Space is probably the most unforgiving environment, so the Martian and Apollo examples are extreme, but the Work the Problem lessons here are broadly applicable. You can probably even put yourself at ease when you encounter any problem by telling yourself, “This can’t be as hard as Watney’s or Kranz’s problem, so I’m sure I can figure it out.”
You have a problem in front of you, and you have time working against you. Focus on the problem at hand, and get to work.
Divide and conquer
In the movie Unstrung Heroes5, John Turturro plays Sid Lidz, a father who prides himself on his love of science. He is constantly exploring, and enthusiastically involving his family in the running of his experiments. When Sid’s son Steven faces a challenge (running for class president), Sid jumps at the opportunity to walk Steven through his own approach to Working the Problem. “Now the first thing we have to do is make two lists, see. One list you call ‘Possible ideas.’ The other list, ‘Available materials.’”

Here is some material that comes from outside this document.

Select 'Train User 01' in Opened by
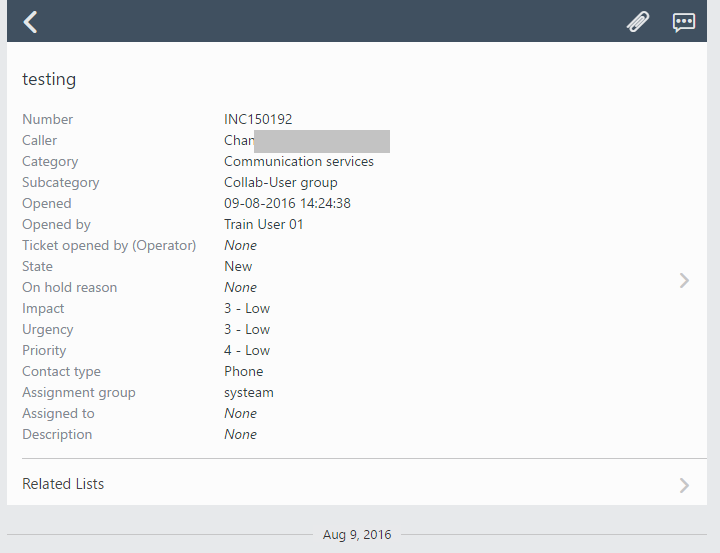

This is a great way to approach the problem. What do you have to work with, and how can you creatively leverage those materials to solve the problem? By answering these questions, you’re beginning to break your large and scary problem down into manageable chunks.
At the end of The Martian, Watney captures the incremental nature of Work the Problem. “This is space. It does not cooperate. At some point, everything is going to go South on you. Everything is going to go South and you’re going to say, ‘This is it. This is how I end.’ Now you can either accept that, or you can get to work. That’s all it is. You just begin. You do the math. You solve one problem, then you solve the next one, and then the next. And if you solve enough problems, you get to come home.”
Build your problem solving muscle
My dad didn’t use the same terms as Sid Lidz, but he was a master problem solver. I saw him fix our cars and fix our house. Regardless of the problem, he would resolve it. He wasn’t born with that. His problem solving proficiency came over years of learning. Problem solving is a muscle you build. I have aspired to be as well-versed at working the problem as Pop was.
When you encounter a problem at a scale that is daunting to you, lean into the experience. Break the problem down, work through the possible ideas and available materials, and solve it. The more success you have at large scale problems, the more confidence you have that you can fix even larger problems.
The goal state is the belief that you can fix any problem you set your mind to. This isn’t about arrogance or about self-delusion. This is about having a level of confidence that comes from your battle-tested approach to problem solving.
My measure of success for the building of my own problem solving muscle was to get as excited as my dad would get at the opportunity to solve a problem. I realized I had achieved that during a Crucial Conversations training I took several years ago. The instructor said, “It’s five o’clock on a Friday and you’re just about to walk out the door when a colleague steps into your office and says, ‘You and I have a problem. Can we talk?’ What’s your first reaction?”
People began giving what I imagine are the more expected responses: “Oh no.” “Here it comes.” “Yikes.” My response was, “YES !!!” and it wasn’t a joke. The Work the Problem mindset is all about optimism: visualizing a better future and then taking steps to get there. So while the timing of this colleague’s visit is unfortunate, the opportunity for us to be better on the other side of it has me excited to engage.
A slight tweak of Teddy Roosevelt’s gem is perfect for this. “Far and away the best prize that life has to offer is the chance to work hard at problems worth solving.“ Choose your problems, and then get to work on fixing them.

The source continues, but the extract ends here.